Face To Face With Evil: The Act of Killing (2012)

The murderer plays victim: Anwar Congo in The Act of Killing (2012)
The murderer plays victim: Anwar Congo in The Act of Killing (2012)

Joshua Oppenheimer’s documentary The Act of Killing (2012) is a difficult film to write about. In fact, it’s a difficult film to watch. But it demands thoughtful attention as it deals, simultaneously devastating and creative, with issues of critical importance in light of what’s going on in the world today.

killing_03
Murder as play

Trying to describe this film almost inevitably makes it sound conceptually appalling. Oppenheimer got to know a number of the perpetrators of the Indonesian genocide of 1965-66 when a military coup overthrew the government and the new rulers used criminal gangs and militias to slaughter all opponents of the new regime – officially a purge of “communists”, the killings included many ethnic Chinese and the populations of entire villages. Although estimates vary widely, it seems probable that more than a million people (Oppenheimer says perhaps as many as three million) were murdered after the coup, which was largely supported by the West.

The government which sanctioned the killings has maintained power in Indonesia ever since, so the perpetrators have never been faced with any kind of prosecution. In fact, they have been viewed as national heroes, living comfortably in the decades since.

Fond memories
Fond memories

Oppenheimer’s film gives us a portrait of a gangster state where the murderers have never been forced to confront their actions. But what makes the film so powerful and disturbing is that it doesn’t stand outside in order to condemn; we see this history through the eyes, emotions and justifications of the killers. You get the queasy feeling that this is the way aging Nazis would look at the world if they had won the war and could proudly look back on the extermination of the Jews.

In order to investigate what happened, and more importantly how it could have happened, how human beings could have committed these acts, Oppenheimer proposes that these murderers make a film about what they did, giving their imaginations free rein to depict their actions however they want. These men see this as an opportunity to celebrate what they believe were patriotic acts. What follows becomes increasingly strange as they re-stage brutal interrogations, garrottings, beheadings, the massacre of a village … all leading to a bizarrely colourful musical tribute to themselves and their ideals of “freedom” (they constantly reiterate that the word “gangster” means “free man”), set to the theme of Born Free, during which their victims thank them for having been set free and sent to heaven.

The village massacre
The village massacre

But as disturbing as this film-within-the-film is, what is even more unsettling is the accumulation of details which reveal just how disconnected these men (and their society) are from what we might consider “ordinary morality”. As the film progresses, you realize that you’re in the presence of genuine human evil and, most frightening of all, in many respects it wears an almost charming face.
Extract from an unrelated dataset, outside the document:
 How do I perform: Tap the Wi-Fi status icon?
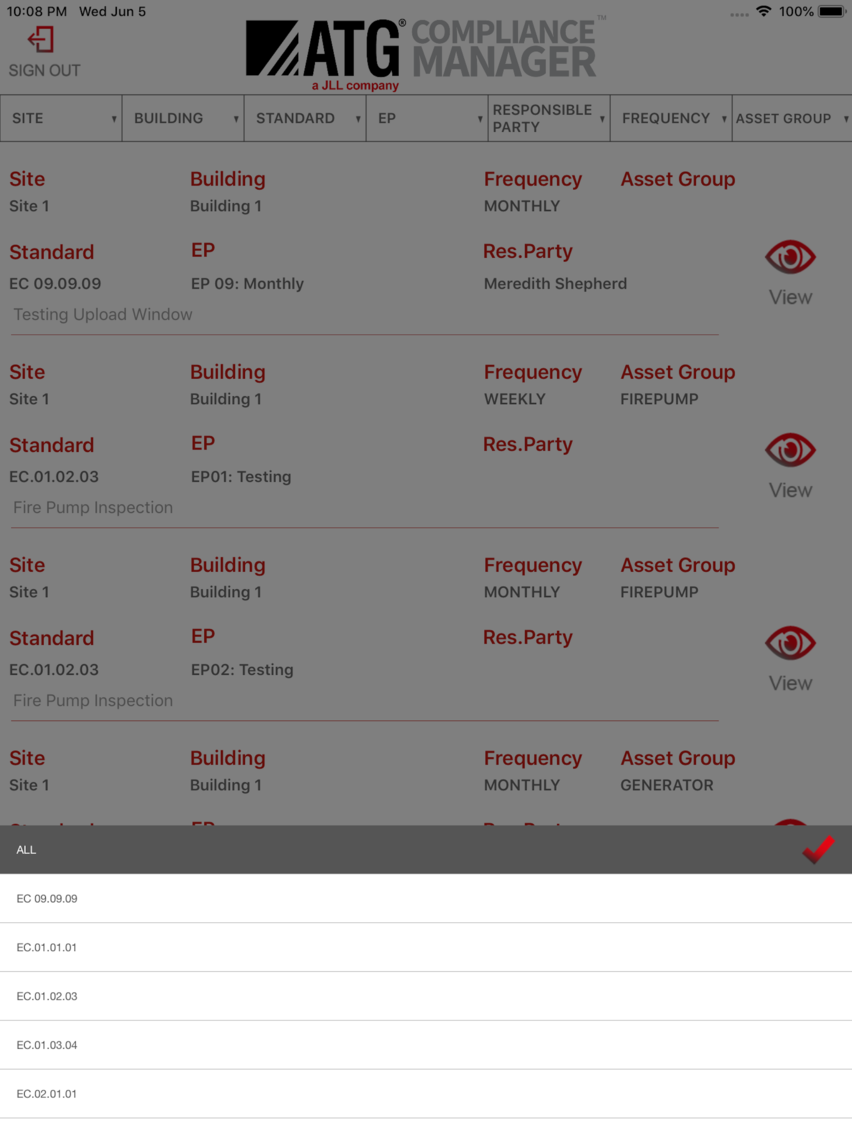pyautogui.click(x=763, y=11)
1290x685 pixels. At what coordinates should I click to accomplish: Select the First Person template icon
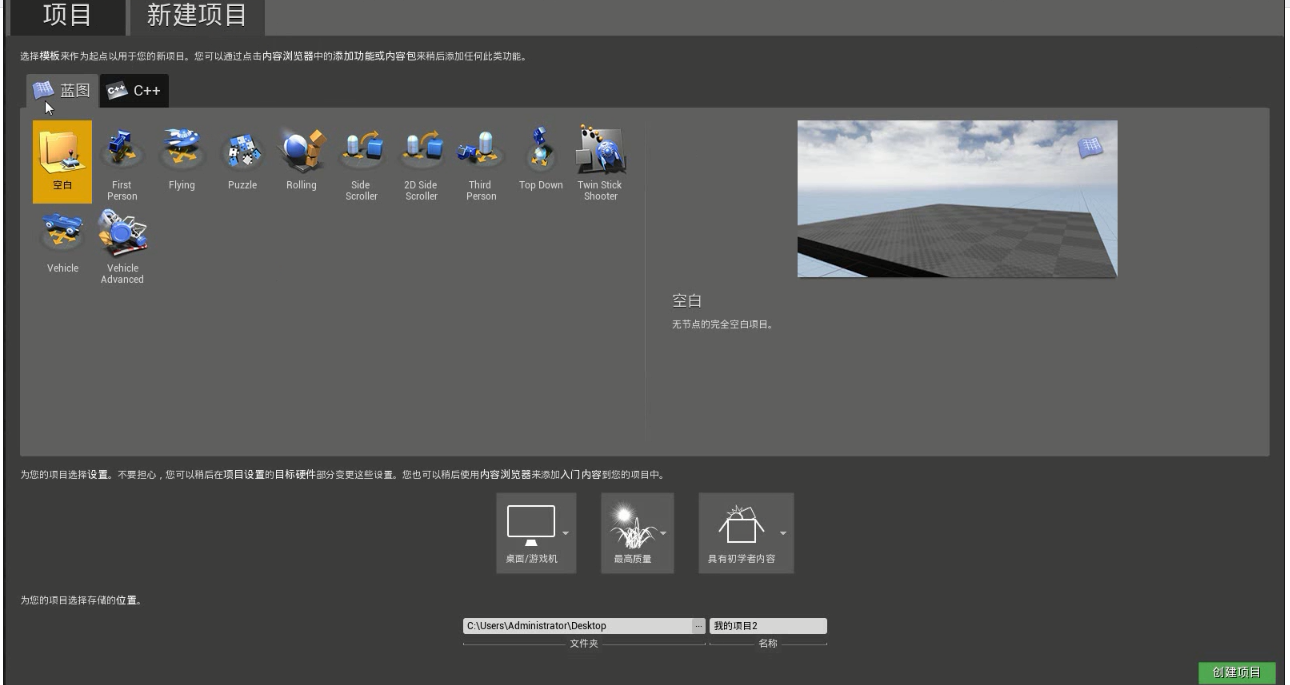(x=122, y=155)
The main subject of the film is Anwar Congo, a pleasant, smiling grandfather who is said to have personally murdered a thousand people. Accompanied everywhere by his comic sidekick, another killer named Herman Koto, Anwar describes his love of movies, how he’d come out of an Elvis film feeling elated, dancing and singing as he went to the office to torture some prisoner whom he would then kill. He calls these “happy killings”. He describes the slaughter of hundreds on a small confined rooftop; at first he and his friends beat them to death, but that made too much blood, so they devised a wire garrotte which was much more efficient. Then he does a little soft-shoe on the roof, grinning with pleasure. Later, watching tape of the re-staging of a strangulation on that roof, his only comment is that at the time he certainly wouldn’t have worn white pants, so the scene is inaccurate.

Entertaining the grandkids
Entertaining the grandkids

And so it goes on. After the staging of the village massacre in which the “performers” really throw themselves into the scene (one man reminisces nostalgically about the pleasure of raping 14-year-old girls: “for you, it’s hell on earth, for me it’s heaven”), the young son of one of the killers can’t stop crying when the director yells cut and his father complains that the boy, surrounded by the remnants of the carnage, is embarrassing him.
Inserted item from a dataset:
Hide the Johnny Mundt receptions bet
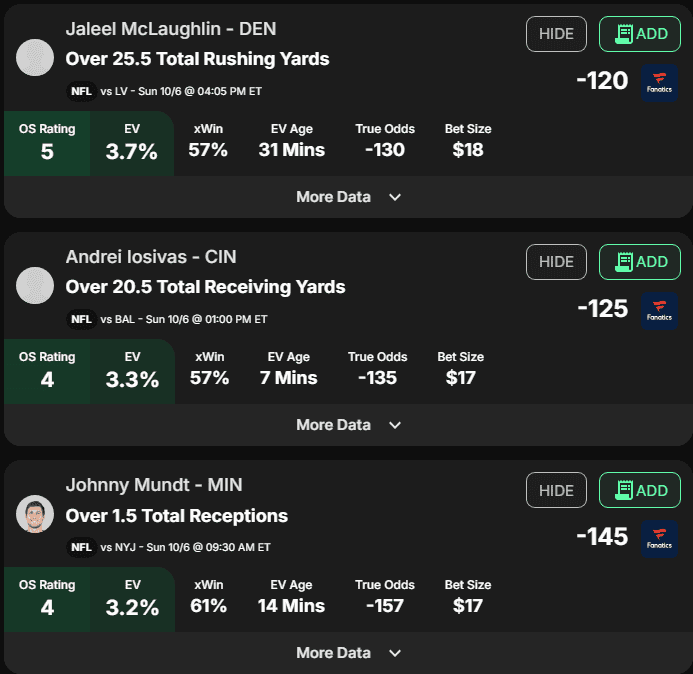This screenshot has height=674, width=693. pyautogui.click(x=556, y=490)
Anwar and his friends are guests on a TV talk show where the cheerful, smiling host congratulates them for having rid the country of communism, asking for details about how they interrogated and killed their victims. A prominent newspaper publisher who oversaw interrogations and ordered murders blithely states that his job wasn’t to print the truth, but to make the people hate those who had to be killed. A government minister congratulates the country’s largest paramilitary group for its service and thanks god that there are so many gangsters willing to do what the government itself isn’t equipped for.

The kitsch of forgiveness
The kitsch of forgiveness

After shooting a scene in which Anwar plays the part of a victim, a “communist” tortured and then strangled, he calls his two young grandsons in to watch the scene on tape. You can hear Oppenheimer off screen expressing concern that this is inappropriate, but Anwar insists that it’s fun to watch grandpa get beaten. But then something shifts and some real emotion suddenly kicks in.

In the most chilling moment in the film, Anwar says that during the scene he suddenly felt an uncontrollable wave of fear and he asks Oppenheimer whether this is what his own victims felt. Oppenheimer points out that those victims would have felt infinitely worse because for them it wasn’t a movie, they knew they were going to die. No, Anwar insists, he really knows now how they felt.
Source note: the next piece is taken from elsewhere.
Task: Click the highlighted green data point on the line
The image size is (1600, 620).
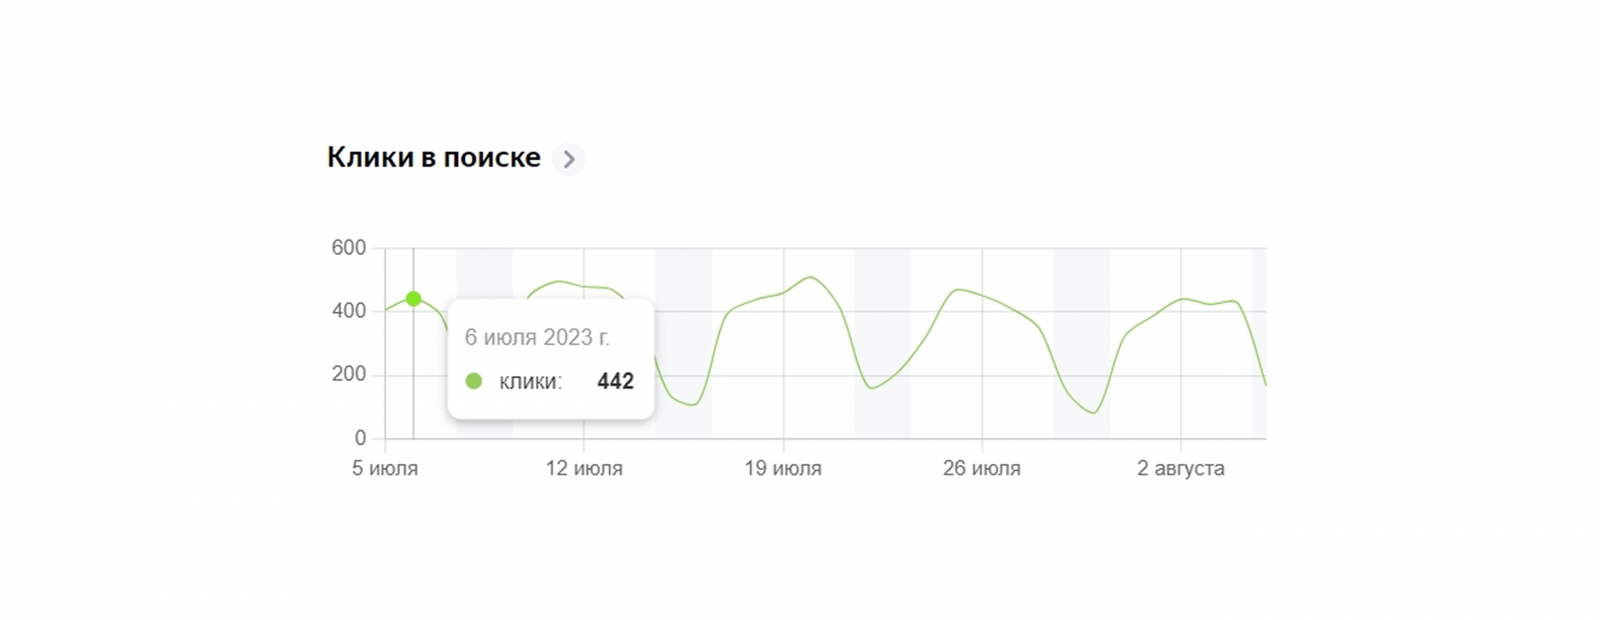Action: [x=413, y=299]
Killer Herman Koto in drag
Killer Herman Koto in drag

At the end he returns to that rooftop and looks at it with seemingly new eyes; it’s as if he’s actually seeing his victims for the first time and his body is suddenly racked with agonizing dry heaves, as if he’s finally trying to vomit out his guilt … but nothing comes; it’s still trapped inside. And what started out as a celebration of his patriotic activities in the ’60s has perhaps at last awoken some vestige of conscience.

From our comfortable distance, it’s always been difficult to understand how people can perpetrate atrocities – how did ordinary Germans commit mass murder, how did the Khmer Rouge wipe out a large part of Cambodia’s population … Rwanda, Abu Ghraib, Guantanamo … so many places where people commit “inhuman” acts. Joshua Oppenheimer has managed to come as close to an explanation as it may be possible to get and the true horror of it is that these acts are actually committed not by obvious monsters, but by people very much like ourselves, given license by social and political forces which exist not in some other conceptual universe, but somewhere on a continuum along which the rest of us also reside.

The Act of Killing is essential viewing, and probably the most frightening movie I’ve ever seen.